一つはデフラグ (Defrag.exe)。ただ、これはハードディスクへのアクセスのみで、SSDにはアクセスしていない。Windows 7以降ではSSDに対して通常のデフラグ処理を行わず、Trimを実行するだけになっているので、SSDに対して高負荷が掛かるとは考えにくい。
もう一つはフォト (Microsoft.Photos.exe)。アイドル時にバックグラウンドで画像ファイルをスキャンし、サムネイル画像を生成する処理を行っているらしい。これが動作している間、SSDの温度が60度まで上昇した。
この現象は何度か確認できたものの、不具合の発生には至っていない。KP41エラーの発生時にどういう状況だったか分かっていないので、フォトアプリが原因とは断定できない。ただ、ハードウェアに生じている何らかの不調が、フォトアプリの高負荷によって呼び起こされた可能性はある。

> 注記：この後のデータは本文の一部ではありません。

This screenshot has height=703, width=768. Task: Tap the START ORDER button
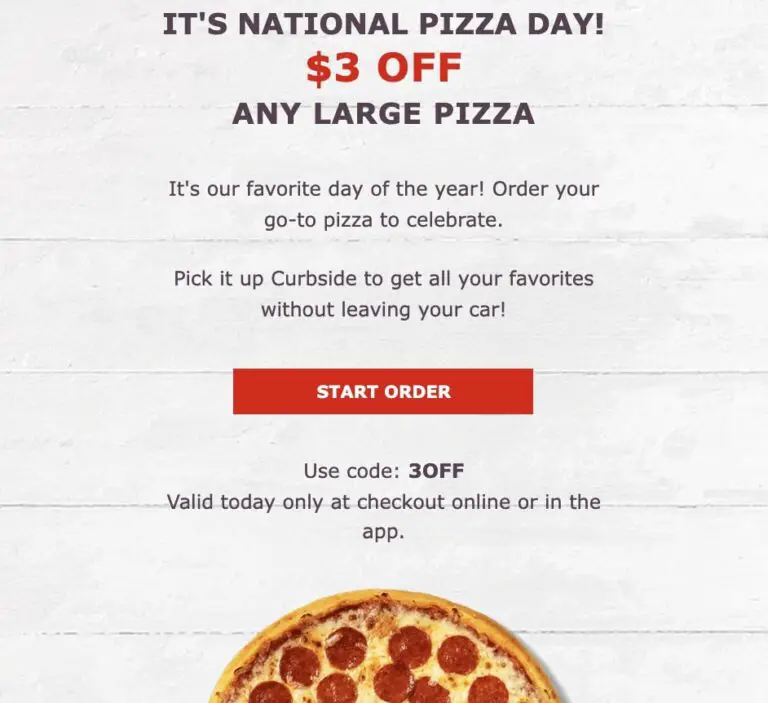click(383, 391)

KP41エラーによる再起動直後にSSDが認識されなかったという症状から、考えられるのはこれくらい。
- SSDのバグやエラー。あるいは発熱によって潜在していた不具合・不調が誘発されたか。
- CPUとメモリのオーバークロック絡み。メモリの電圧不足など。
メモリー絡みのエラーというのは厄介で、一見無関係と思えるブルースクリーンやリセット症状もメモリーが原因だったりする。後は、マザーボードの各種端子の接触不良もあり得る。
SSDもヒートシンク無しの安物なので不安ではあるが、メモリーこそ使用年数が長く、品質的に不安があるので、今回はメモリーを交換しておくことにする。これで再発するようであれば、SSDを疑って対策を考えることにする。
(2020/12/28追記) 9月にヒートシンクを取り付けてからも、ブルースクリーンは月1回のペース、9/19, 10⁄12, 11⁄22, 12/26で発生している。そのうち唯一、12/26の再起動前最後にstornvmeによる「デバイス \Device\RaidPort2 にリセットが発行されました。」のイベントが記録されている。同類のイベントはログに記録が残っている今年3月以降では発生していない。この時だけエラーが記録された原因は不明だが、NVMe接続のSSDが関係している可能性は一段と高まった。時期を見てSATAのSSDに戻すことを予定している。